Tuesday, May 6, 2014

At the Cinema - April 2014

Divergent – 8 
You’ll like this movie if you like
  • Young starlets
  • Futuristic stuff
  • Hunger games type action

Shailene Woodley stars as divergent in Divergent.  What’s a divergent you ask?  Well, in the future, it’s a multi-talented individual who is too talented for her own good.  In the future you see, civilization is split into 4 distinct factions.  If you test out to be good at all the factions, you are considered divergent, and a threat to the governing faction. 
The movie is fairly entertaining, and Woodley is definitely a star in the making.  It’s not for everyone, in that it’s one of those movies that Hollywood churns out for teenage girls.  The action and story are fine, and although there’s a few too many dream sequences, Divergent is priming itself for a Hunger Games style run.  It might work.


Draft Day – 7
You’ll like this movie if you like
  • Soap Operas
  • The NFL Draft
  • Kevin Costner

There’s a great movie to be made about the NFL Draft.  This isn’t it.  Maybe the NFL Network will do it and go into the research, the combine results, the trade negotiations, the agents, the contracts.  Here’s what it probably won’t include:  A Cleveland Browns GM having an affair with his assistant, finding out she’s pregnant the day of the draft, which happens to be the same day his mother wants to distribute his father’s ashes, who was the head coach he fired, so the GM goes in a closet not once, but twice to talk to his girlfriend, but he still gets interrupted, and the number one pick in the draft falls into his lap, and the team hasn’t even researched the consensus number one pick, and so they’re watching film at the last minute, and sorting out rumors, while the GM carries around a mysterious yellow piece of paper, and tries to deal with a head coach who isn’t on board, and an owner who gets so angry with him that he gets from draft headquarters in New York back to Cleveland in about 5 minutes.  And, if all of that isn’t artificial enough for you, director Ivan Reitman uses more split screens than 24 would ever use in an attempt to heighten the drama.  What it really hides is a script that’s light on football, and heavy on soap.  Too bad, because this movie, totally sanctioned by the NFL and with all the right cameos, could have been a football fan’s classic.  Instead, it’s just another kitchen sink movie.

But there is some redemption here.  Two things in fact.

So while the first hour and a half of the movie rivals Glee for artificial drama, the last half hour almost makes up for all this because even though there are a lot of preposterous events during the actual draft, at least it’s exciting to watch.  Last minute trades and trade talk, even though the end result is telegraphed 5 minutes into the movie, is exciting stuff and the movie ends with a bang, and it’s a crowd pleaser, making  us forget how silly the movie has been to this point.

While Kevin Costner and Jennifer Garner are reliable, they have little believability here.

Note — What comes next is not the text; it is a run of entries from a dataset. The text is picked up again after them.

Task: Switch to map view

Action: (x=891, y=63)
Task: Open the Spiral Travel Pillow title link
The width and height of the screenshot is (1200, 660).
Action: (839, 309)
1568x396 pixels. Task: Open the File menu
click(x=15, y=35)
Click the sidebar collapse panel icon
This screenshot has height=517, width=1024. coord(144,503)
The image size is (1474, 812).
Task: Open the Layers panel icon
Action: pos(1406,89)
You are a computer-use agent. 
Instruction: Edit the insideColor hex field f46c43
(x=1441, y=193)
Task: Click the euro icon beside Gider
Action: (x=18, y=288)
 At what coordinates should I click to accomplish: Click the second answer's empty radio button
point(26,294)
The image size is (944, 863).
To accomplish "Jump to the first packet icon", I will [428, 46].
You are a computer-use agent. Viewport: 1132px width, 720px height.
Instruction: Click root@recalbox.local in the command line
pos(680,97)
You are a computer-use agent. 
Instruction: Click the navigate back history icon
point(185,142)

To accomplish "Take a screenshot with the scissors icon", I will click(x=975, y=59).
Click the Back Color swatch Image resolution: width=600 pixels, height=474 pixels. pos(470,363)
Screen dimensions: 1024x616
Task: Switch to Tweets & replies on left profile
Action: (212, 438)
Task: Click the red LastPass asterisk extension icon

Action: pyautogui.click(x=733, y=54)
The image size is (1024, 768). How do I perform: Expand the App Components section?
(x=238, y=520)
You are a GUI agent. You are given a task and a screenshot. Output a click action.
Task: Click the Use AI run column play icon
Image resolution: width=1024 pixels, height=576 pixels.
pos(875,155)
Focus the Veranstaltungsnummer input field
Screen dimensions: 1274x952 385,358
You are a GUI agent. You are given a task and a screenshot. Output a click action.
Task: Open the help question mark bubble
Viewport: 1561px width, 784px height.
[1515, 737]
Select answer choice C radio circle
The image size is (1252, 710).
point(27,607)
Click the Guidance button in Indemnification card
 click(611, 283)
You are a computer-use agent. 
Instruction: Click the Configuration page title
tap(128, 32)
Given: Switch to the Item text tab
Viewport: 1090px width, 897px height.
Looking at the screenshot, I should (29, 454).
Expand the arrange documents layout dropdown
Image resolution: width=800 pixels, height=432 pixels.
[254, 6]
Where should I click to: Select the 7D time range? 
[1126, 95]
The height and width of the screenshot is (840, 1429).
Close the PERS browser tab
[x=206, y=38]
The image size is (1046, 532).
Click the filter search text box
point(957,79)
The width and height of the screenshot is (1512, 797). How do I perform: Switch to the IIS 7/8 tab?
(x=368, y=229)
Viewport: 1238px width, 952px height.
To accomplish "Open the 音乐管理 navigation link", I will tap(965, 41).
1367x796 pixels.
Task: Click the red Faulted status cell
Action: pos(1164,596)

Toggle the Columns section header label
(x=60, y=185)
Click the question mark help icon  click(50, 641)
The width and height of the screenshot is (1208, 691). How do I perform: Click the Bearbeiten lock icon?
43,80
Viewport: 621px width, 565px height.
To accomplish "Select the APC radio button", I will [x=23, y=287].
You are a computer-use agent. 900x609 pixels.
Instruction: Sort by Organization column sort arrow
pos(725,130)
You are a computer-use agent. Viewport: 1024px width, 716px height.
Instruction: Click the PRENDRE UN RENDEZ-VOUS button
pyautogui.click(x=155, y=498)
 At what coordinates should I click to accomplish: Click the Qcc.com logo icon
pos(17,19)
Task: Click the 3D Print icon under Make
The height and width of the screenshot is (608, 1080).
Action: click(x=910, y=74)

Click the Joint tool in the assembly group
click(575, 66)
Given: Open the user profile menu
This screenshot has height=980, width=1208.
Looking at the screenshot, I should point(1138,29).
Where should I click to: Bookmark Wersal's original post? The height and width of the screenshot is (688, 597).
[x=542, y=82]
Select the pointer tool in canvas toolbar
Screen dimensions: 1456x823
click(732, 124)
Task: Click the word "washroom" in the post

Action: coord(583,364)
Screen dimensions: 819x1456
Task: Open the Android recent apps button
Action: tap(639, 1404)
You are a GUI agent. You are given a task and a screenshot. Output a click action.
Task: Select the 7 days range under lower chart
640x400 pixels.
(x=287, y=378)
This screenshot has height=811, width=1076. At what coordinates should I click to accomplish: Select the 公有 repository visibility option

There is so little chemistry between them, you can see why his mother, played by the great Ellen Burstyn, is dubious.

But the standout actor in this movie is in a supporting role.  It is Chadwick Bosworth, who plays the about-to-be-drafted linebacker who thinks he’s the maniacal Ray Lewis – type once in a generation defensive player.  He plays his role to the hilt and is totally convincing.  Bosworth didn’t really convince me when he played Jackie Robinson in “42,” but he’s the whole package here.  The best scenes are his, and he tackles them ferociously.  He speeds away with the movie, but that isn’t a huge challenge.